Reproduce the lines below word for word, starting with the line that contains "Given: Click the barcode at the top" and going on through the line that contains "Action: point(467,396)". Leave the pictures out of your copy.

SUPPLIED DATA.
++++

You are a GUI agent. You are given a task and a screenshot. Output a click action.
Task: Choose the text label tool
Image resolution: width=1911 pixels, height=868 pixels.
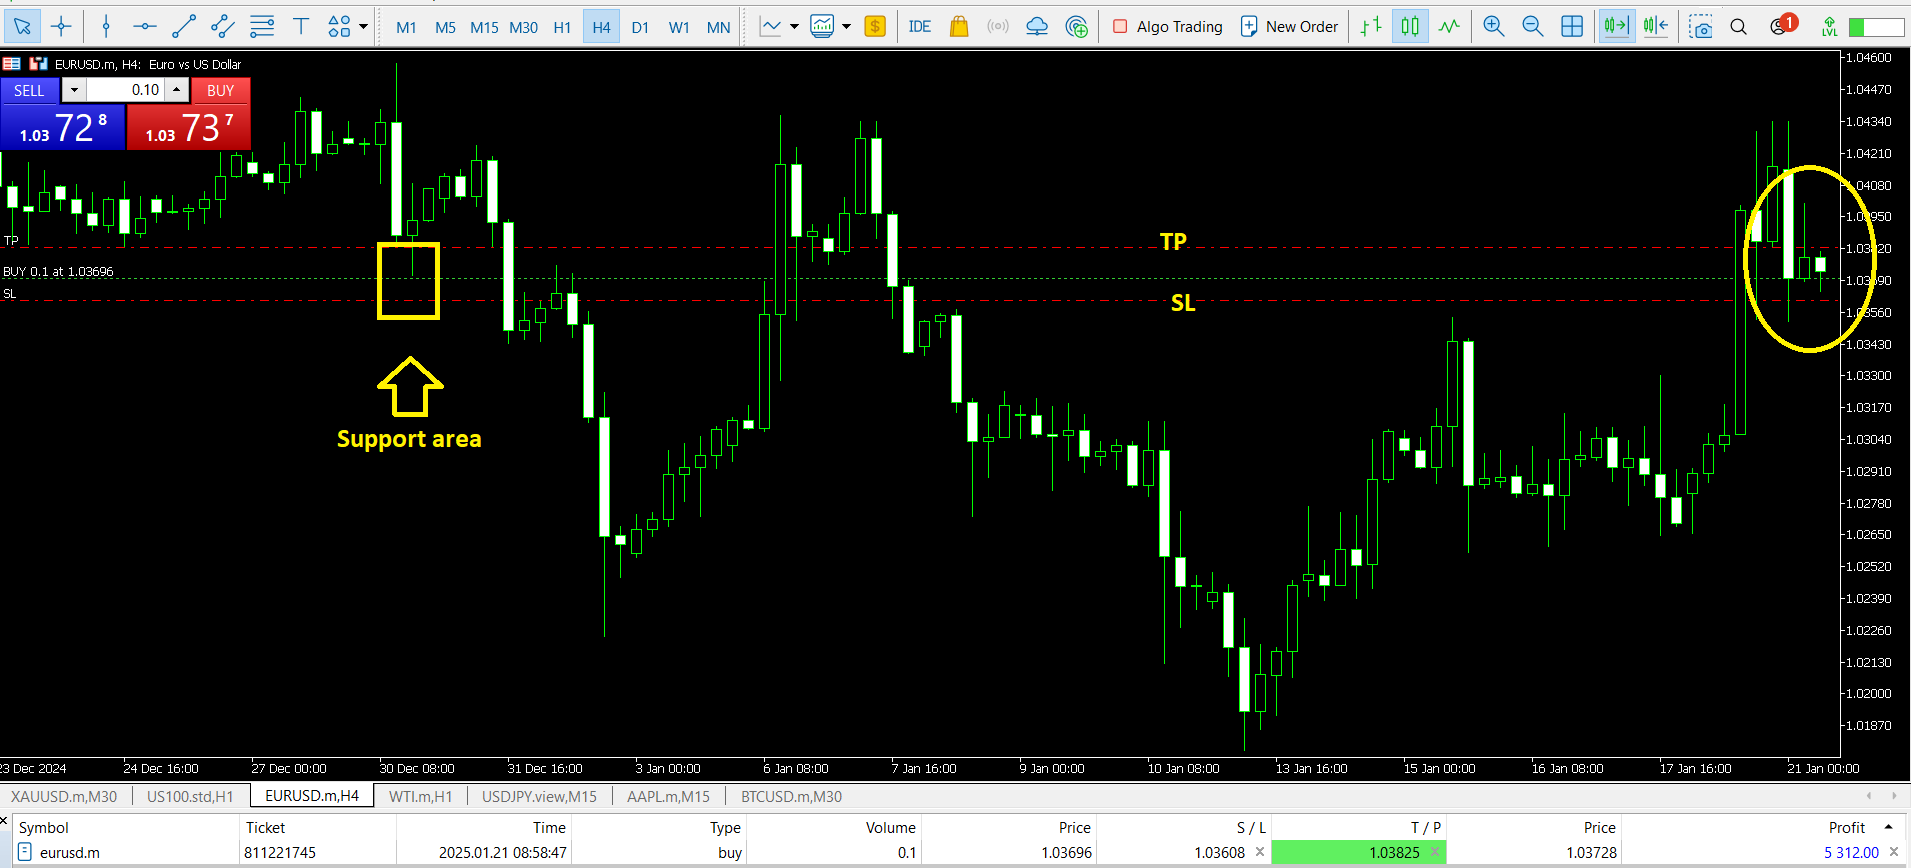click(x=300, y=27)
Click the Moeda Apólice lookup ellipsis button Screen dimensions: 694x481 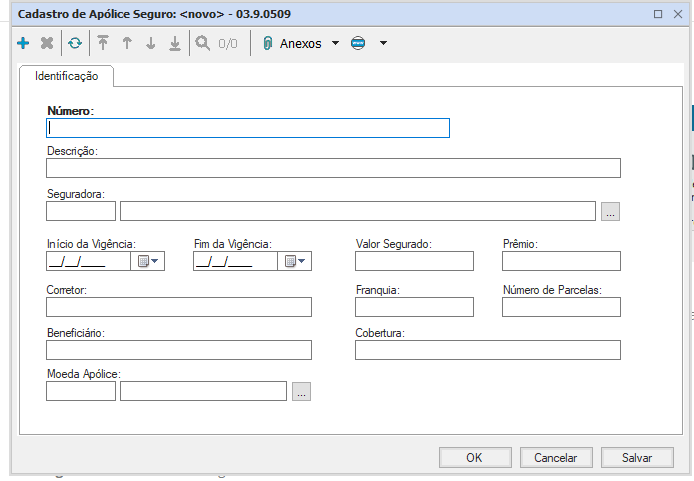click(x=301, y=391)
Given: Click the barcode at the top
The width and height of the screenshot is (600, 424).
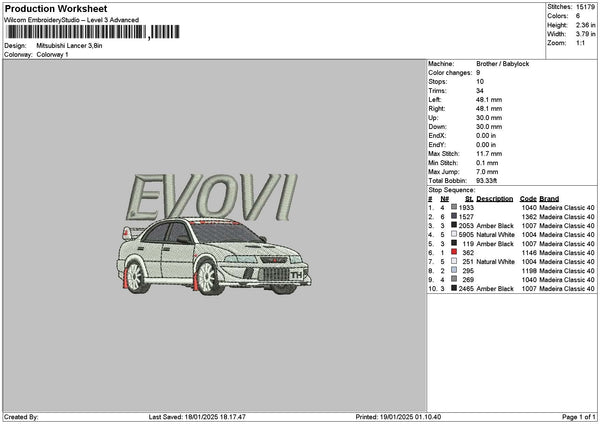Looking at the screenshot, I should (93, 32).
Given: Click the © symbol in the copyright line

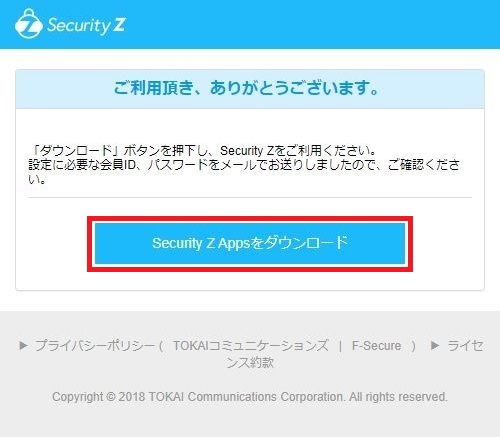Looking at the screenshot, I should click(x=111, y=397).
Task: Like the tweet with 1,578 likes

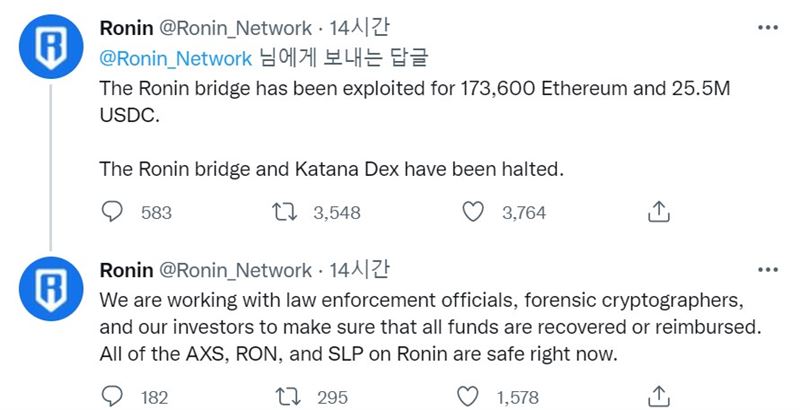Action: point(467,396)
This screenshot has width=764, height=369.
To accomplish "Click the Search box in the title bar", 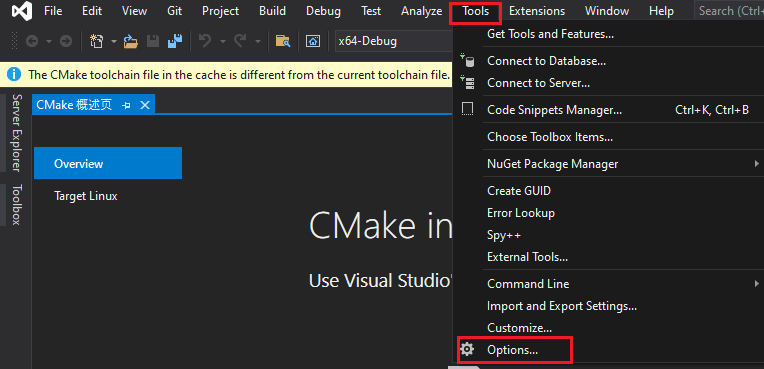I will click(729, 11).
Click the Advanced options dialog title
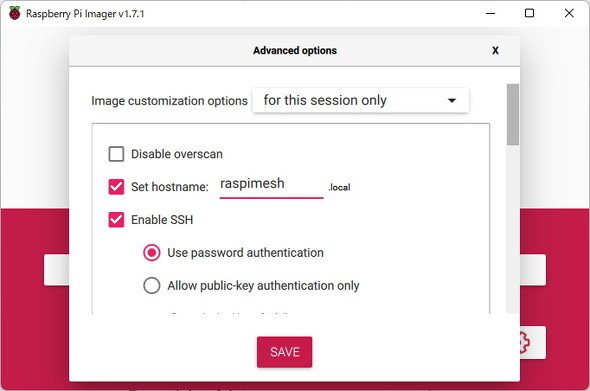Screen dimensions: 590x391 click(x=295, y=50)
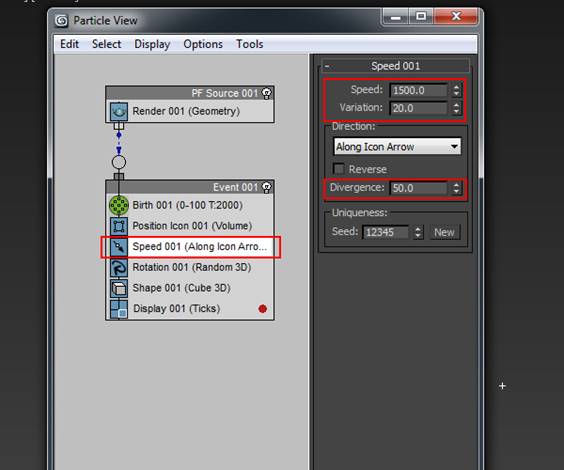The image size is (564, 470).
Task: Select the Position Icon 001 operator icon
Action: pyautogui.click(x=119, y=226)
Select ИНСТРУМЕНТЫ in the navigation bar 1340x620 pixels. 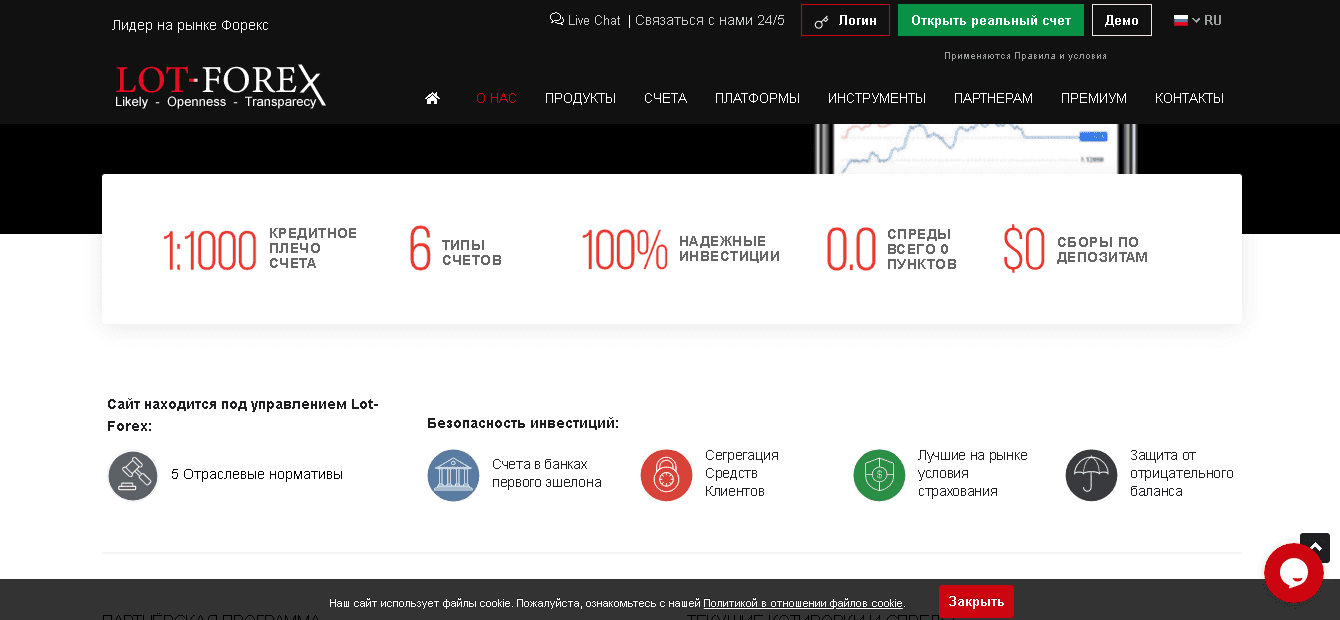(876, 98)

++++

WRITTEN SOLUTION.
Given: Click the barcode at the top
The width and height of the screenshot is (600, 424).
Looking at the screenshot, I should (93, 32).
Given: Click the © symbol in the copyright line

Looking at the screenshot, I should click(x=111, y=397).
Task: Like the tweet with 1,578 likes

Action: point(467,396)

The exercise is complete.